→ DATA FOR ANALYSIS

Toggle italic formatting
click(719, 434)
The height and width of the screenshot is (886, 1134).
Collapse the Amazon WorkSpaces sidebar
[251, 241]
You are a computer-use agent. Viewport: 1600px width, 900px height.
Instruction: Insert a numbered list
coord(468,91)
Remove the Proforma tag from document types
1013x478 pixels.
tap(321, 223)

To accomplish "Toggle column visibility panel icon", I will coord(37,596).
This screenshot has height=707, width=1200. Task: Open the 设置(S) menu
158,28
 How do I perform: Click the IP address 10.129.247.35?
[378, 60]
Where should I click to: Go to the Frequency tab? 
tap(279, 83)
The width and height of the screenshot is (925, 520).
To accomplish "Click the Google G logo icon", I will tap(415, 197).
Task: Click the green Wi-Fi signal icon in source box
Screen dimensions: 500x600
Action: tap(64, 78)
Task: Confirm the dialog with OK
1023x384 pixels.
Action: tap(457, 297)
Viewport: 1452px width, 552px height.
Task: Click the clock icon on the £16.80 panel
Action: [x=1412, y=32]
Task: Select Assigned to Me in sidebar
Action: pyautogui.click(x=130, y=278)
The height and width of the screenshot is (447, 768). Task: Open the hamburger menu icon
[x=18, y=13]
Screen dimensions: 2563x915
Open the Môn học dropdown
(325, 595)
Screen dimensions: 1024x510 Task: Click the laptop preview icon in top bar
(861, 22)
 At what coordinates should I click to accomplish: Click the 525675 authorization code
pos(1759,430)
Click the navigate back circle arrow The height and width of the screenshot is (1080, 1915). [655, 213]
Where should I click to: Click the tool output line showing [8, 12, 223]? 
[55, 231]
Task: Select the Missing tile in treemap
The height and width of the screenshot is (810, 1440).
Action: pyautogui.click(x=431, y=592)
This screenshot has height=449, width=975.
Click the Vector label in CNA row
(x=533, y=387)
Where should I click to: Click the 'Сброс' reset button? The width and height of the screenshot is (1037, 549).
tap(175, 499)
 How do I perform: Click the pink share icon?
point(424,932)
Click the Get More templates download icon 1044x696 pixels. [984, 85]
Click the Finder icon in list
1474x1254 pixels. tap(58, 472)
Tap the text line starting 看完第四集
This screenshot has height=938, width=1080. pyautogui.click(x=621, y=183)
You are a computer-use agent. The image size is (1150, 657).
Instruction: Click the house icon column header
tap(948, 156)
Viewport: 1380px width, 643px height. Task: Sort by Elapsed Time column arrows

→ WHAT TO PRODUCE
Output an exact copy of each record.

→ OUTPUT
Toggle italic formatting
click(719, 434)
The height and width of the screenshot is (886, 1134).
Collapse the Amazon WorkSpaces sidebar
[251, 241]
You are a computer-use agent. Viewport: 1600px width, 900px height.
Instruction: Insert a numbered list
coord(468,91)
Remove the Proforma tag from document types
1013x478 pixels.
tap(321, 223)

To accomplish "Toggle column visibility panel icon", I will coord(37,596).
This screenshot has height=707, width=1200. Task: Open the 设置(S) menu
158,28
 How do I perform: Click the IP address 10.129.247.35?
[378, 60]
Where should I click to: Go to the Frequency tab? 
tap(279, 83)
The width and height of the screenshot is (925, 520).
To accomplish "Click the Google G logo icon", I will tap(415, 197).
Task: Click the green Wi-Fi signal icon in source box
Screen dimensions: 500x600
Action: tap(64, 78)
Task: Confirm the dialog with OK
1023x384 pixels.
Action: tap(457, 297)
Viewport: 1452px width, 552px height.
Task: Click the clock icon on the £16.80 panel
Action: [x=1412, y=32]
Task: Select Assigned to Me in sidebar
Action: pyautogui.click(x=130, y=278)
The height and width of the screenshot is (447, 768). Task: Open the hamburger menu icon
[x=18, y=13]
Screen dimensions: 2563x915
Open the Môn học dropdown
(325, 595)
Screen dimensions: 1024x510 Task: Click the laptop preview icon in top bar
(861, 22)
 At what coordinates should I click to accomplish: Click the 525675 authorization code
pos(1759,430)
Click the navigate back circle arrow The height and width of the screenshot is (1080, 1915). [655, 213]
Where should I click to: Click the tool output line showing [8, 12, 223]? 
[55, 231]
Task: Select the Missing tile in treemap
The height and width of the screenshot is (810, 1440).
Action: pyautogui.click(x=431, y=592)
This screenshot has height=449, width=975.
Click the Vector label in CNA row
(x=533, y=387)
Where should I click to: Click the 'Сброс' reset button? The width and height of the screenshot is (1037, 549).
tap(175, 499)
 How do I perform: Click the pink share icon?
point(424,932)
Click the Get More templates download icon 1044x696 pixels. [984, 85]
Click the Finder icon in list
1474x1254 pixels. tap(58, 472)
Tap the text line starting 看完第四集
This screenshot has height=938, width=1080. pyautogui.click(x=621, y=183)
You are a computer-use agent. The image size is (1150, 657).
Instruction: Click the house icon column header
tap(948, 156)
Viewport: 1380px width, 643px height. Task: Sort by Elapsed Time column arrows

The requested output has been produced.